Pero volvamos al objeto de nuestras líneas y consideremos el ejemplo que nos proporciona Balaam en el capítulo 22 del libro de Números. Este hombre codicioso, cuyo mal estado es recordado en las epístolas de Pedro y de Judas, es solicitado por Balac, rey de Moab y enemigo de Israel, para maldecir al pueblo de Dios. Atraído por la recompensa, deseaba ir con aquél, pero, temiendo las consecuencias, habría querido adquirirla de una forma religiosa. Si su corazón hubiese sido recto, no habría recibido a tales mensajeros en su casa. En su gracia, Dios le hace conocer el camino que debe seguir, para lo cual viene a él con estas palabras: “No vayas con ellos, ni maldigas al pueblo, porque bendito es” (Números 22:12). Balaam está obligado entonces a decir a los enviados de Balac: “Jehová no me quiere dejar ir con vosotros” (v. 13). Dios conocía el corazón de Balaam y Satanás conocía también su punto vulnerable: el amor por el dinero. Además, la invitación es reiterada con más insistencia todavía; por una parte, con el fin de que Balaam fuera manifestado por su propia confusión y, por otra parte, con el fin de que Dios fuese glorificado cerrando la boca al acusador. El profeta es tentado de nuevo, recibe a los mensajeros de Balac, los retiene y les dice: “Os ruego, por tanto, ahora, que reposéis aquí esta noche, para que yo sepa qué me vuelve a decir Jehová” (v. 19). La primera comunicación de Dios no daba lugar a ninguna equivocación. Sin embargo, aunque Balaam fingía menospreciar el honor, deseaba tanto ser colmado de él que Jehová le dice: “Levántate y vete con ellos; pero harás lo que yo te diga” (v. 20). Es decir: Puesto que tú quieres ir ¡ve! No obstante, no podrás decir más que las palabras que yo pondré en tu boca, y eso para tu vergüenza. Si Dios se sirvió de esas circunstancias para proclamar —por medio de las cuatro notables profecías contenidas en los capítulos 23 y 24 del libro de Números— la posición bendita del pueblo de Israel como escogido de entre las naciones en virtud de los dones y del llamamiento de Dios que son irrevocables (Romanos 11:29), es una cosa maravillosa; sin embargo, esto no podría disminuir en nada la responsabilidad de Balaam. Él conocía la voluntad de Jehová y, por consiguiente, debía someterse humildemente y sin razonamiento alguno. Había deseado morir como los hombres rectos (Números 23:10), pero fue alcanzado por la espada del gobierno de Dios, fue matado como los otros enemigos de Israel (Números 31:8; Josué 13:22).

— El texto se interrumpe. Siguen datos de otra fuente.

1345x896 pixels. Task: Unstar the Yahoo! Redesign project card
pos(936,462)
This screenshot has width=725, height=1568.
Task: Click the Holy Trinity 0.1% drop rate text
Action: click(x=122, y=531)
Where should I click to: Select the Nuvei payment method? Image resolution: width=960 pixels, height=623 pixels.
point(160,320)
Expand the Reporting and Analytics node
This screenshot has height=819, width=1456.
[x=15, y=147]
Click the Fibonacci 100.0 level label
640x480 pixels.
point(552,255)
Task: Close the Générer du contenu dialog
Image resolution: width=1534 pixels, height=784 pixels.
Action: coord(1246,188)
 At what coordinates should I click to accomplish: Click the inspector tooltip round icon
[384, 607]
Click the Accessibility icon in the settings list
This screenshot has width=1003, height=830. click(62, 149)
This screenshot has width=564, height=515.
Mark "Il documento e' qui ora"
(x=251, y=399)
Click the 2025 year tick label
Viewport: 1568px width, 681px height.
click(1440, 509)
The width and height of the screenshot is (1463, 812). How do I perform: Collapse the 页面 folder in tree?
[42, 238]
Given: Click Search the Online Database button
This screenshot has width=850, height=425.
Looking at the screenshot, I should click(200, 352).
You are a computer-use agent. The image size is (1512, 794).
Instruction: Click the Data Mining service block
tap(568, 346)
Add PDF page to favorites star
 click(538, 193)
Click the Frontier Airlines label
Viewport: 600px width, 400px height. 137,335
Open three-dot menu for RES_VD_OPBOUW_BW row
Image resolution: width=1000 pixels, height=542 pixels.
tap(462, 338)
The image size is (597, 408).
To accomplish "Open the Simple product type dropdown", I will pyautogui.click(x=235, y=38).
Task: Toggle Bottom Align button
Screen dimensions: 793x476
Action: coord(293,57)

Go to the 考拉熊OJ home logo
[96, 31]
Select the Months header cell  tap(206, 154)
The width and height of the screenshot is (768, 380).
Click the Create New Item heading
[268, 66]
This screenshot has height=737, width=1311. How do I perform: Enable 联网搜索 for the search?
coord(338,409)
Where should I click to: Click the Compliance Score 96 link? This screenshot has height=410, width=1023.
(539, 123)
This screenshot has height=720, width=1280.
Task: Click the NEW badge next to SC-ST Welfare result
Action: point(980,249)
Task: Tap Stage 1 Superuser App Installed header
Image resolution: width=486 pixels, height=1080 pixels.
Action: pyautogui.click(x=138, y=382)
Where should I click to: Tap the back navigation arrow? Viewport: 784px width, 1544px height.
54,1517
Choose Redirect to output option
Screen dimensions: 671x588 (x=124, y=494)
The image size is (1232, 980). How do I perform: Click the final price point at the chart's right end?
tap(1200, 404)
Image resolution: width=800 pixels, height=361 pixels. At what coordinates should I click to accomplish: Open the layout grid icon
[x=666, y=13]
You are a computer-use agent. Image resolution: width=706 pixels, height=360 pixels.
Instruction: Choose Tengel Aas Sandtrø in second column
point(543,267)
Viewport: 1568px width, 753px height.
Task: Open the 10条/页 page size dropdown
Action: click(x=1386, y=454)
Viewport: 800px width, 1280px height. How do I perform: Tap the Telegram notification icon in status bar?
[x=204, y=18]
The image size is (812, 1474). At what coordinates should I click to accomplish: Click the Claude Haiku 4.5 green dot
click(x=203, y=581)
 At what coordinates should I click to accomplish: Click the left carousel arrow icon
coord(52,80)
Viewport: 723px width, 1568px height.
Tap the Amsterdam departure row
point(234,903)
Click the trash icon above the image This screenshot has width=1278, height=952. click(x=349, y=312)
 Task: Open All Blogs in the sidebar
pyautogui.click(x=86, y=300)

Aunque no se hable textualmente de oración por parte de Balaam, su repetida espera, a continuación de la cual Jehová viene a él, tiene ese carácter.

Tales circunstancias manifiestan muy bien la importancia de la sumisión y de la rectitud de corazón en la oración. El deseo de conocer la voluntad de Dios debe, necesariamente, estar acompañado por el de ajustarse a ella. David podía escribir: “Mas la misericordia de Jehová es desde la eternidad y hasta la eternidad sobre los que le temen... los que se acuerdan de sus mandamientos para ponerlos por obra” (Salmo 103:17-18). El Señor, al enseñar a sus discípulos por medio del lavamiento de los pies, les dice: “Si sabéis estas cosas, bienaventurados seréis si las hiciereis” (Juan 13:17).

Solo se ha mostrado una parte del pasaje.